Solana Pay, a decentralized payments protocol based on the Solana blockchain that allows businesses and e-commerce platforms to accept payments via crypto wallets, has gone live.
The peer-to-peer payments infrastructure is meant to give online businesses and point-of-sale providers around the world the ability to accept and settle payments in a variety of digital assets.
Solana Labs, in collaboration with Checkout.com, Citcon, and payments firm Circle, developed the infrastructure to support the adoption of USDC, among other assets, across traditional markets.
According to Solana Labs, merchants would get “real-time” payments and will save money due to Solana’s lower fees.
“Merchants and consumers want a frictionless experience without taking on unnecessary volatility risk, and consumers don’t necessarily want to transact with their investments,” Sheraz Shere, head of payments at Solana Labs said.
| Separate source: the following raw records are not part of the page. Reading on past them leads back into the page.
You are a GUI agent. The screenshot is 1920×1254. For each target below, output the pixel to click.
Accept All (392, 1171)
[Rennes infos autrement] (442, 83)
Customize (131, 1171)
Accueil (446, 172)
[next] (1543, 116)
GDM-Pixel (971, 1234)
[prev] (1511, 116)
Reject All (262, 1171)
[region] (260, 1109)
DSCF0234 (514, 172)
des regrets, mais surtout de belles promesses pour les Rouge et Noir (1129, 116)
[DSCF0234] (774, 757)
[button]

Circle’s Jeremy Allaire added that the Solana Pay launch marked “a critical step toward broadening access and usage for merchants and customers who want to participate in the rapidly evolving landscape for the next generation of payment technology.”
On Solana Pay’s debut launch, the Circle-issued stablecoin USDC will be the primary medium of exchange, but with the support of Phantom and FTX, many more Solana-compatible digital assets could gain traction in the future. After partnering with both Visa and Mastercard last year, Circle’s backing for the product is the latest in a series of huge developments in the payments market.
To increase performance and scalability, Solana employs a combination of proof-of-stake (PoS) and proof-of-history (PoH) consensus methods. As a result, the network claims to be the world’s fastest blockchain, with a transaction rate of 65,000 per second (TPS).